人間とAIの協働がAIのパフォーマンスを変える理由
AIが以前の半分の時間で報告書を作成した場合、その効果は簡単に測定できる。AIが反復的な作業を引き受けたおかげで、従業員がより多くの仕事をこなせるようになった場合も同様に簡単に測定できる。だが人間とAIが互いのパフォーマンスを高め合うことで何が起こるかについてはそれほど簡単に測定できない。
AIは数秒でコンテンツを生成できる。

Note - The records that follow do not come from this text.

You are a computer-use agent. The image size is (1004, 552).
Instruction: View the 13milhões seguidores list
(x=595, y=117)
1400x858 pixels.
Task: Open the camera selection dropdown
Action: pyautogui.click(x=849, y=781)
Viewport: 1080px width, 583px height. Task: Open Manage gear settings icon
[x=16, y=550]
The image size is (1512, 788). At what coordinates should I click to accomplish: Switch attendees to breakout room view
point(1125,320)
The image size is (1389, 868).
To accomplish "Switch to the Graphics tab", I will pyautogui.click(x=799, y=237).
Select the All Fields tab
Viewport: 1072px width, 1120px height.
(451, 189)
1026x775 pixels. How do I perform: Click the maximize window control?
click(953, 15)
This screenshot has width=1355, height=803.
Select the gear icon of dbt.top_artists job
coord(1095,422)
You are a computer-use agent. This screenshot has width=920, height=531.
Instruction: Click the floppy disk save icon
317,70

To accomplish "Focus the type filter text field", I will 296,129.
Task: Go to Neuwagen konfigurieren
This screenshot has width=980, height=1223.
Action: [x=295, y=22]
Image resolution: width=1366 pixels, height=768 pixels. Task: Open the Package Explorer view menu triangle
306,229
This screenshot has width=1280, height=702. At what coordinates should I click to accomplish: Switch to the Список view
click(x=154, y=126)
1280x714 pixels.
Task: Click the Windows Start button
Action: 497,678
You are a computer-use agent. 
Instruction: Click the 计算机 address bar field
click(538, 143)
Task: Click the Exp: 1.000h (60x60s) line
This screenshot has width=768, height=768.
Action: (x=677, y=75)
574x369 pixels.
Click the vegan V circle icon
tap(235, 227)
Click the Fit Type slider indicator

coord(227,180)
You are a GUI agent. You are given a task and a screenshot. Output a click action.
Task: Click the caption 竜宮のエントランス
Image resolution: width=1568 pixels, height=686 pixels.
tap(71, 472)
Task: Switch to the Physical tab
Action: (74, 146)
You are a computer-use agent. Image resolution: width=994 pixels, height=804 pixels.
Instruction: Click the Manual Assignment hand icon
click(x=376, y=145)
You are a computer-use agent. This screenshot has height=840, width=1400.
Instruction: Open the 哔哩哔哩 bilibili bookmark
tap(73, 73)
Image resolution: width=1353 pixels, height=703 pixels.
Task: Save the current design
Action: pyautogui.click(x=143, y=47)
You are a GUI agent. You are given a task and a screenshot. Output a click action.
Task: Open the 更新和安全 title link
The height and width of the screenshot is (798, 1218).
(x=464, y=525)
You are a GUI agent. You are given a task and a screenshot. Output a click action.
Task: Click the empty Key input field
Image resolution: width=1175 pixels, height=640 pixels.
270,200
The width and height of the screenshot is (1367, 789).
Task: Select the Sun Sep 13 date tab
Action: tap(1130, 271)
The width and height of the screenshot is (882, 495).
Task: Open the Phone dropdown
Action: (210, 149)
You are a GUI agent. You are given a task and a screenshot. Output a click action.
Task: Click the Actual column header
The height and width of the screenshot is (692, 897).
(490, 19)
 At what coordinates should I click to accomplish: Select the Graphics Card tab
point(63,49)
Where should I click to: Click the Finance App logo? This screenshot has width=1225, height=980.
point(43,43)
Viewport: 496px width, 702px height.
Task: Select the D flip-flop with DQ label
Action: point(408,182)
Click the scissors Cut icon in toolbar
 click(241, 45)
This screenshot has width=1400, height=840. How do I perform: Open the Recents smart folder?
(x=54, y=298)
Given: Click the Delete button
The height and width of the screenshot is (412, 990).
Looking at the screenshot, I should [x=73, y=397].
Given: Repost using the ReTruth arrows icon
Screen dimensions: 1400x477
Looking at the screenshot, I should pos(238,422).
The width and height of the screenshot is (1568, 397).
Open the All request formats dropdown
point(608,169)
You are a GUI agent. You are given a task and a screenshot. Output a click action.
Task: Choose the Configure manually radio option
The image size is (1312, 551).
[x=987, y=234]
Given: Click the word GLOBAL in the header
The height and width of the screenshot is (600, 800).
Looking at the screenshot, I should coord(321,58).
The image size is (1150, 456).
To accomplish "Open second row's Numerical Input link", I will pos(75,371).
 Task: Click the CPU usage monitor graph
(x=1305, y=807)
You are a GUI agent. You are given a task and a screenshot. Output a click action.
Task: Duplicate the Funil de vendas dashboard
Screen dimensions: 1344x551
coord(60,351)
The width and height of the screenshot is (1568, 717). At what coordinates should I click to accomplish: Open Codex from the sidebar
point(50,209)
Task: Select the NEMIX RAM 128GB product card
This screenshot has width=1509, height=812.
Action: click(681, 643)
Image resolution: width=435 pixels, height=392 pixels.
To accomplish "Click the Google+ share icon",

だが、経験や文脈、そして答えが状況にそぐわないことを見抜く能力をもたらすのは人間だ。価値は人間とAIが互いをどのように補完するかから生まれる。それにもかかわらず、多くの組織は依然として従業員とテクノロジーを別々に評価している。
ウォートン・スクールの研究では、人とAIの協働ではどちらか一方が単独で取り組むより優れた成果が得られることが明らかになった。このことから、すべてのリーダーが問うべき実践的な疑問が浮かび上がる。従業員とAIが協働してより多くの価値を生み出しているとしたら、リーダーは自社がその価値を正しく認識しているかどうかをどうすれば判断できるのだろうか。
米ミシガン大学のビジネス教授であるデイブ・ウルリッヒはインタビューで、価値は与える側ではなく受け取る側によって定義されると語った。同じ原則がAIにも当てはまる。AIは答えを出したからといって価値を生み出すわけではない。人々がその情報を使ってより良い意思決定を行ったり、より良い成果を上げたりしたときに初めて価値が生まれる。このことは、組織がAIの出力だけでなく人々がAIを使って達成した成果にも同じくらい注意を向けるべきであることを示唆している。